What began as a pursuit of control has become a contest of chaos. Weapons once meant to enforce restraint now defy it. Deterrence’s old paradox that stability comes through the promise of annihilation is collapsing, exposing a deeper, more frightening vulnerability.
Beyond Control
Today’s most urgent security challenges including climate disruption, orbital instability, and nuclear risk, do not fit the traditional logic of defence. They are systemic, interconnected, and non-linear. Weapons and deterrence may still be necessary to guard against aggression, but systemic threats cannot be contained by strength alone. Security now depends as much on the stability of shared systems as on the capabilities of armed forces.
That means broadening what “defence investment” entails. Stability is built through early-warning networks that fuse climate, cyber, and space data; through accessible verification tools that make restraint credible; and through crisis-prevention and mediation mechanisms that stop escalation before it begins. It depends on international coordination to monitor orbital debris and greenhouse emissions with the same urgency we track military launches, and on resilient infrastructure that can withstand cascading disruption.

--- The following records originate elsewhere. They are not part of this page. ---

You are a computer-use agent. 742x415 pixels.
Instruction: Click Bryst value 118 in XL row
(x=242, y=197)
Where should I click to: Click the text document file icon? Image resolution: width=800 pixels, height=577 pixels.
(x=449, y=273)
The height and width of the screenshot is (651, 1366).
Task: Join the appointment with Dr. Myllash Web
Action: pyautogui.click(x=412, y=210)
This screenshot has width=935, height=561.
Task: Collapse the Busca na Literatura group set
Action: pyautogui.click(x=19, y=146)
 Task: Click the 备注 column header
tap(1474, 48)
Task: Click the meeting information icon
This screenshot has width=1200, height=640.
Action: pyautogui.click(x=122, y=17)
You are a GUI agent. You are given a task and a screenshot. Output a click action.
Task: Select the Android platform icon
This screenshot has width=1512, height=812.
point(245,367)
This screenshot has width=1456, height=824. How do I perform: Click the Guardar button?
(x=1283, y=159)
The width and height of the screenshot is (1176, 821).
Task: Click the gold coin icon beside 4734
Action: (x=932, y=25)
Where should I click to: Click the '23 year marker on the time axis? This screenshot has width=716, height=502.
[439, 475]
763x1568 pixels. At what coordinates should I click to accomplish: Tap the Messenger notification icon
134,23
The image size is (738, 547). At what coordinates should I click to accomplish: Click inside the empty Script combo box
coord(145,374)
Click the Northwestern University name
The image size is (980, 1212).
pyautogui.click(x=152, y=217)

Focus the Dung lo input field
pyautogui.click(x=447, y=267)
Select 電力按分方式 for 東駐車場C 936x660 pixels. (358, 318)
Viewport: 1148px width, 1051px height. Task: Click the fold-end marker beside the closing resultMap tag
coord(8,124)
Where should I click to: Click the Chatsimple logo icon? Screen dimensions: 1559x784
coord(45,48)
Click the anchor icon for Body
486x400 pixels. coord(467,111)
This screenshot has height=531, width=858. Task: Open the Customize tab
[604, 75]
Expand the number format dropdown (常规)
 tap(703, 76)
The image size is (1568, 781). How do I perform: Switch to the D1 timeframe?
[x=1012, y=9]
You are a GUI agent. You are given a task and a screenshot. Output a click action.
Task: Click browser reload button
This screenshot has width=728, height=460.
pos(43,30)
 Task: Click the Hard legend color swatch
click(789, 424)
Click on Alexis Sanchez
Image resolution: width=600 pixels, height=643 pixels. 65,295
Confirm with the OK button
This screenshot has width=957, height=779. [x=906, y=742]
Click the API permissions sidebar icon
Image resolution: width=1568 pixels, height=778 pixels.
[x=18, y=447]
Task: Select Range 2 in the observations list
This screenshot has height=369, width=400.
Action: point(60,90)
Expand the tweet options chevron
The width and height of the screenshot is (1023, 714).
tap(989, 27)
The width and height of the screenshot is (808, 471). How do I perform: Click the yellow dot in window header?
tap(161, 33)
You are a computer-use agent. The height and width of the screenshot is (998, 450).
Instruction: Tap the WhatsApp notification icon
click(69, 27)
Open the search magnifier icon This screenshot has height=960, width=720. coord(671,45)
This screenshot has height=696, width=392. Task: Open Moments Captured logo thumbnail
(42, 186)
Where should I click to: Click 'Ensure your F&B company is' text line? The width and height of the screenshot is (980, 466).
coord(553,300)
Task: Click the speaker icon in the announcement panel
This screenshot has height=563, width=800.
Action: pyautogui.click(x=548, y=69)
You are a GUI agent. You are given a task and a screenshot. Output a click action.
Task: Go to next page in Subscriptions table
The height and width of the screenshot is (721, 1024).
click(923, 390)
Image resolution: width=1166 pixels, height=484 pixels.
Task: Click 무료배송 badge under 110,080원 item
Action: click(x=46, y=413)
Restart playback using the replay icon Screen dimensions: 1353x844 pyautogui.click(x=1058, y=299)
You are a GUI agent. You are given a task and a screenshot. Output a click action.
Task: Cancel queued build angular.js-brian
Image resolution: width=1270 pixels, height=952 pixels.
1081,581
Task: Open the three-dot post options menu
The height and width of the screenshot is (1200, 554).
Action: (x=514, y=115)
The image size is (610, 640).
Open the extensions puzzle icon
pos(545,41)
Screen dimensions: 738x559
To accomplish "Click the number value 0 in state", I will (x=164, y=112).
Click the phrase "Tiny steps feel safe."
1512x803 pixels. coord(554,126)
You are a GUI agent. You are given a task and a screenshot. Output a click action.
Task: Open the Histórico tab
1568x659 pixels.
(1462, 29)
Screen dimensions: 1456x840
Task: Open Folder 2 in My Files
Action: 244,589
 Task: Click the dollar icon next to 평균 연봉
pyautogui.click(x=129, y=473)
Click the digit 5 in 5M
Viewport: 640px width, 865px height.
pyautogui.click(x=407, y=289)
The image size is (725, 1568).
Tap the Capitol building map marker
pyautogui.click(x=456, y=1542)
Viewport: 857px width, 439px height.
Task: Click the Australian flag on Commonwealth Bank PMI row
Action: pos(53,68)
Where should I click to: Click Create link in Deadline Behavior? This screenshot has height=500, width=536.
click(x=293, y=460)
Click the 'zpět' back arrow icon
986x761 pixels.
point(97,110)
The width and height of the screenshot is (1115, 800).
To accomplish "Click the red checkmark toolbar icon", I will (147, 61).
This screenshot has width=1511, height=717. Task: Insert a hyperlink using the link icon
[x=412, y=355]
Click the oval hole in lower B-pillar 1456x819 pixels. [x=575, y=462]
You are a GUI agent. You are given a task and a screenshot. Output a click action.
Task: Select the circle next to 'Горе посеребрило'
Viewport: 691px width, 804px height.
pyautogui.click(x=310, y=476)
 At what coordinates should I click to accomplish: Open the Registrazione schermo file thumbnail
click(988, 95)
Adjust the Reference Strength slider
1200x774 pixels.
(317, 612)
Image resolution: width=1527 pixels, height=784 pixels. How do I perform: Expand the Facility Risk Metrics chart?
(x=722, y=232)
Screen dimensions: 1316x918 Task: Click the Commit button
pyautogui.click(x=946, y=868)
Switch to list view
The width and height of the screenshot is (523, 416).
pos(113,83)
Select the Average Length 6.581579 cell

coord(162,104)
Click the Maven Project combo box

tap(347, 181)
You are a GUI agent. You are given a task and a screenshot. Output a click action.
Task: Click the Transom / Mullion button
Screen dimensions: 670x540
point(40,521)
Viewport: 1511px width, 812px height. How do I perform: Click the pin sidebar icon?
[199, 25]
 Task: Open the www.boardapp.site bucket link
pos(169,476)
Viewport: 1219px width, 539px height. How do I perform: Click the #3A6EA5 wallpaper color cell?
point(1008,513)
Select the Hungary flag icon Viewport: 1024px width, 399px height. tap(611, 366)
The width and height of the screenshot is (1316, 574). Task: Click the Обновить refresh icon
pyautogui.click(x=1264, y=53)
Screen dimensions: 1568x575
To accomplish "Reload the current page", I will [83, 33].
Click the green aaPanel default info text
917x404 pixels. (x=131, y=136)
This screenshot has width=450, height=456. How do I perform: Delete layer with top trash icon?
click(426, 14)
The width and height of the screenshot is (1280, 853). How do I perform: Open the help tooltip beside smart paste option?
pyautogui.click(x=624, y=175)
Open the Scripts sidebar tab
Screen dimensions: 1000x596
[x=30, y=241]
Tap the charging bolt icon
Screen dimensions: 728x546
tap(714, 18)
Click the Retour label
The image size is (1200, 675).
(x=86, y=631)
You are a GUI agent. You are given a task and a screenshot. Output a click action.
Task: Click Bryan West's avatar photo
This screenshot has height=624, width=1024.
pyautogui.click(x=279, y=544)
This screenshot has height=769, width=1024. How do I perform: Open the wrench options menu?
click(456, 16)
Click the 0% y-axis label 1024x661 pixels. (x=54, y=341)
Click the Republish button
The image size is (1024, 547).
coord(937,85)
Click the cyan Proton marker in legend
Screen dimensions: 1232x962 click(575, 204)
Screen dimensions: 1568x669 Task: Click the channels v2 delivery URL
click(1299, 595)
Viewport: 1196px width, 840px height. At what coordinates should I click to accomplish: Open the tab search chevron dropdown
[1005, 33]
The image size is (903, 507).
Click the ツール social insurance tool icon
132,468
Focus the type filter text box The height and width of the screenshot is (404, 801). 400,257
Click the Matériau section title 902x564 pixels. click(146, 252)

Technology can serve that purpose. The same satellites that track missile launches can map permafrost collapse and sea-ice drift. Algorithms that fuse early-warning data can also predict food shortages and disease outbreaks. The ingenuity that builds weapons can build resilience, but it requires re-balancing what “dual-use” means. Today, innovation investments are channeling civilian creativity to military application. It is time to turn that current back, using defence investment to strengthen the public goods that make all forms of security possible.
We are all standing on the edge of catastrophe together. The challenge now is not to command uncertainty, but to build cooperation strong enough to live with it.